Une campagne de malvertising particulièrement audacieuse cible le cœur même de l’activité de Google. Des acteurs malveillants exploitent des pages de connexion factices pour voler les identifiants des annonceurs, puis utilisent ces comptes piratés pour diffuser des publicités malveillantes et des logiciels malveillants via Google Ads. Google a confirmé être au courant du problème et travaille activement à le résoudre.

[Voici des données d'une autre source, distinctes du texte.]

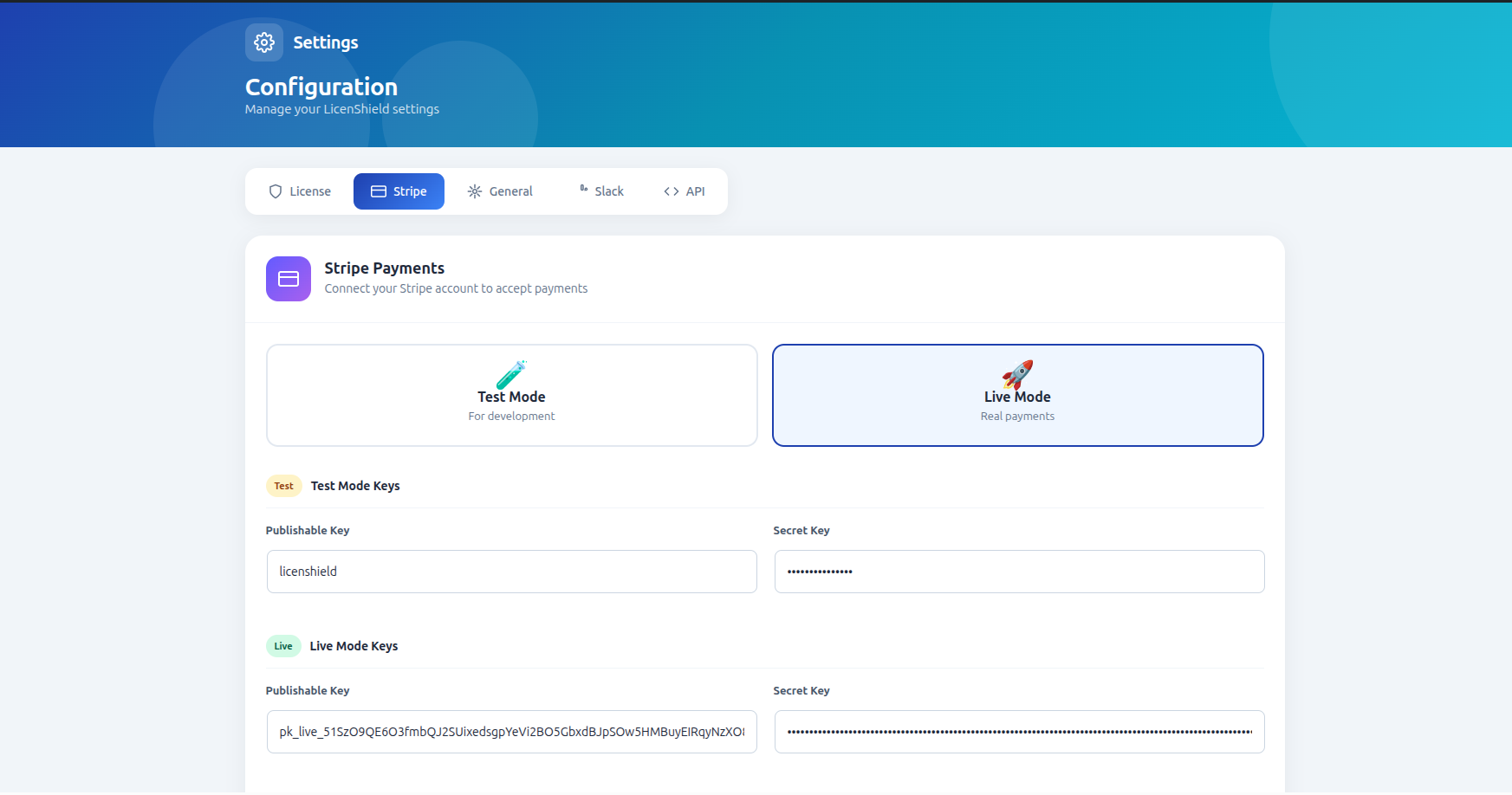The image size is (1512, 795).
Task: Open the General settings tab
Action: 500,191
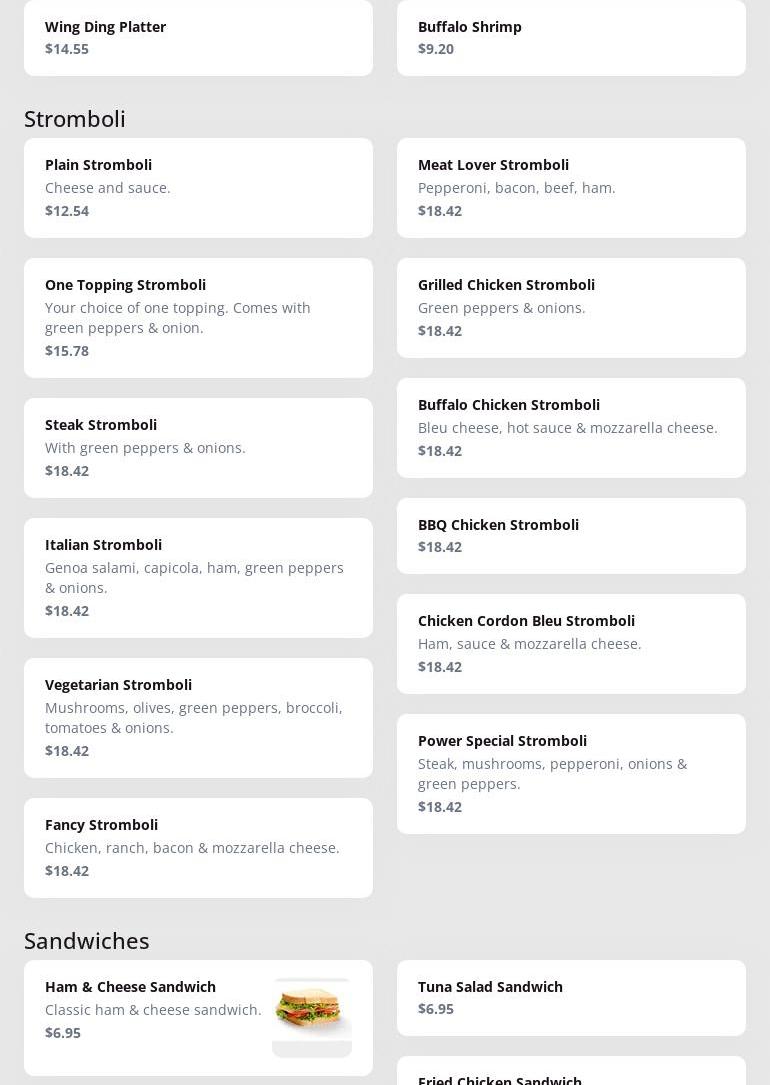Choose the Meat Lover Stromboli card
770x1085 pixels.
tap(571, 188)
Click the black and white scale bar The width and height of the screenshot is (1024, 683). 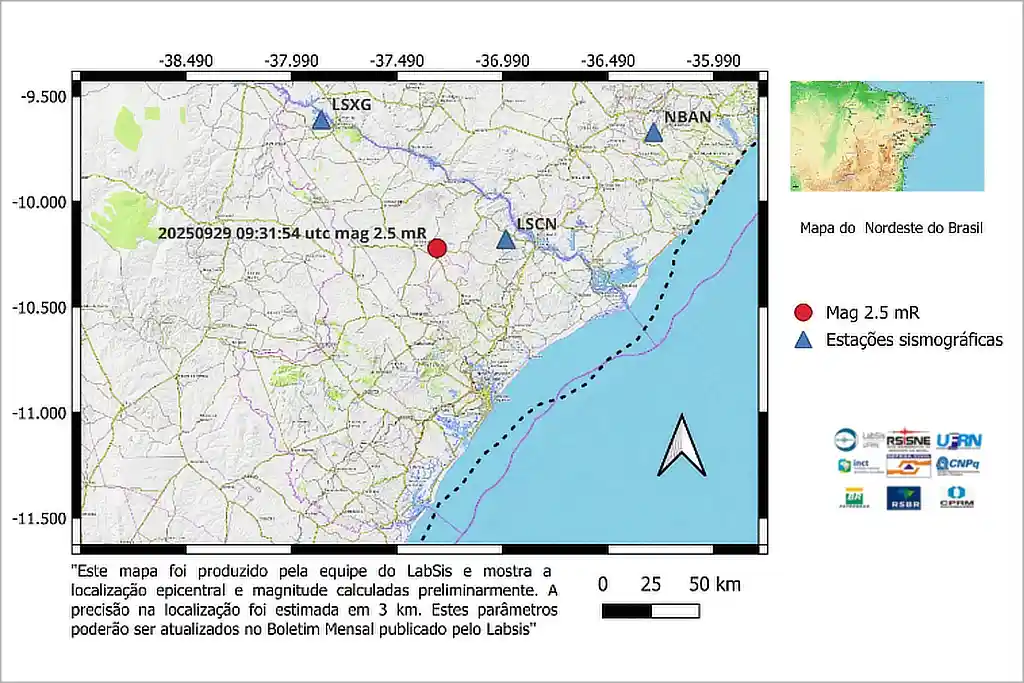pyautogui.click(x=649, y=610)
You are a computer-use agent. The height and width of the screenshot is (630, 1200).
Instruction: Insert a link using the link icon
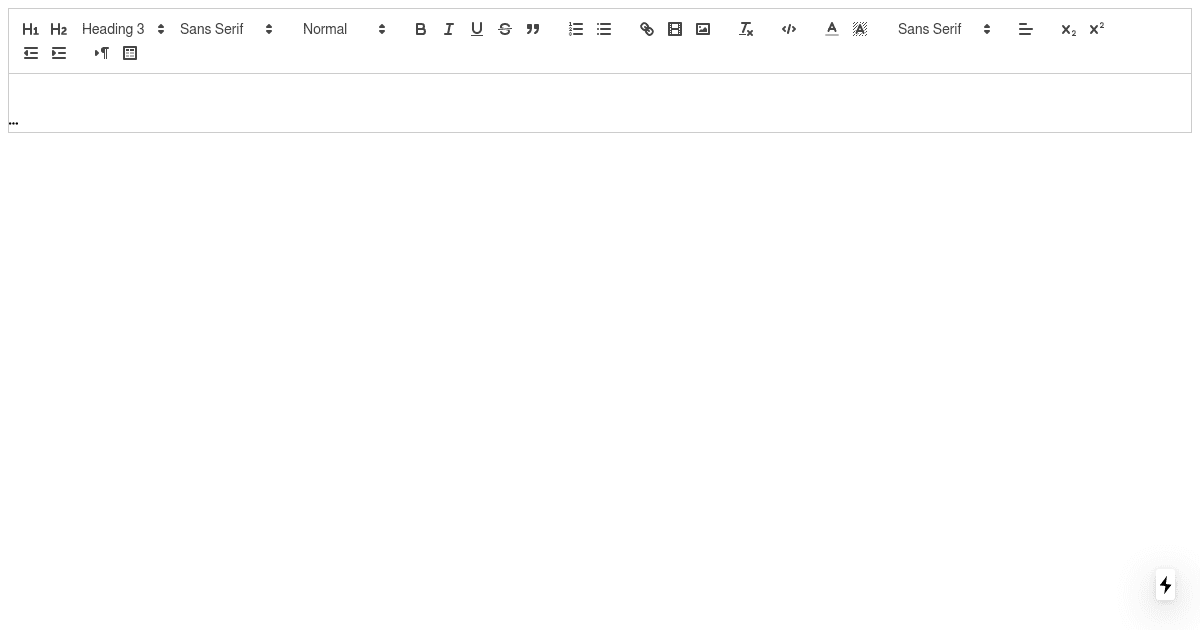(x=647, y=29)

Selon les chercheurs de Malwarebytes, les attaquants, originaires de diverses régions comme l’Amérique du Sud, l’Asie et l’Europe de l’Est, imitent les pages de connexion de Google Ads pour tromper les annonceurs et voler leurs identifiants. Une fois les comptes compromis, ils achètent et diffusent en temps réel des publicités malveillantes via Google Ads.
Ce qui rend cette campagne particulièrement insidieuse, c’est que les publicités malveillantes affichent une URL "ads.google.com", les rendant presque impossibles à distinguer des publicités légitimes. Jerome Segura, chercheur chez Malwarebytes, décrit cette opération comme "la plus éhontée" jamais observée, touchant directement le modèle économique de Google et affectant potentiellement des milliers de clients à travers le monde.
Google Ads est une plateforme publicitaire qui permet aux entreprises et aux particuliers de diffuser des annonces ciblées sur les résultats de recherche Google, les sites web, les applications mobiles et d’autres propriétés en ligne. Les annonces sponsorisées, souvent en tête des résultats de recherche, génèrent des revenus publicitaires considérables pour Google, avec plus de 175 milliards de dollars en 2023.
Les attaquants exploitent cette popularité en créant de fausses annonces sponsorisées, prétendant aider les utilisateurs à créer un compte Google Ads ou à se connecter à leur compte existant. En cliquant sur ces annonces, les utilisateurs sont redirigés vers une page d’accueil factice de Google Ads, puis vers des sites externes conçus pour voler leurs identifiants.
Pour héberger ces pages de phishing, les pirates utilisent Google Sites, la plateforme gratuite de création de sites web de Google. Cette tactique leur permet de contourner une politique de Google qui exige que l’URL affichée dans une annonce corresponde au domaine de l’annonceur. Comme les pages malveillantes utilisent le domaine "sites.google.com", elles apparaissent légitimes et respectent techniquement les règles de Google.
Un porte-parole de Google a confirmé que l’entreprise enquête activement sur le problème et travaille à une solution rapide. "Nous interdisons expressément les annonces visant à tromper les utilisateurs pour voler leurs informations ou les escroquer", a-t-il déclaré. En 2023, Google a supprimé plus de 3,4 milliards d’annonces, restreint 5,7 milliards d’annonces et suspendu plus de 5,6 millions de comptes d’annonceurs pour non-respect de ses politiques.
Cependant, les attaquants utilisent des techniques sophistiquées pour contourner les mécanismes de détection automatisés, comme la manipulation de texte ou le cloaking, qui consiste à montrer aux systèmes de Google des annonces différentes de celles vues par les utilisateurs. Ces tactiques rendent la lutte contre ces campagnes particulièrement complexe.
Selon Jerome Segura, l’aspect le plus remarquable de cette campagne est l’utilisation de l’image de marque de Google Ads en combinant des URL de Google Sites avec des annonces malveillantes. "C’est une astuce simple mais efficace qui rend ces annonces incroyablement difficiles à distinguer des véritables", explique-t-il. En outre, les pirates utilisent souvent des comptes Google Ads déjà compromis pour diffuser encore plus de fausses annonces, ce qui complique la tâche des équipes de sécurité.
Segura estime que Google devrait renforcer ses mesures pour empêcher de telles usurpations. "Le 'comment' est plus compliqué, car cela implique de revoir les pratiques commerciales et les politiques de sécurité existantes", souligne-t-il.
Malwarebytes suit et signale chaque incident de malvertising via un outil de suivi en temps réel accessible à l’équipe Google Ads. "Cela nous aide non seulement à simplifier le processus de signalement, mais aussi à garder une trace historique des incidents", explique Segura. Bien que Google agisse rapidement pour supprimer les annonces signalées, les attaquants parviennent à relancer leurs campaines presque immédiatement. "Nous parlons de dizaines de comptes brûlés, mais il en reste suffisamment pour que cette activité se poursuive indéfiniment", conclut-il.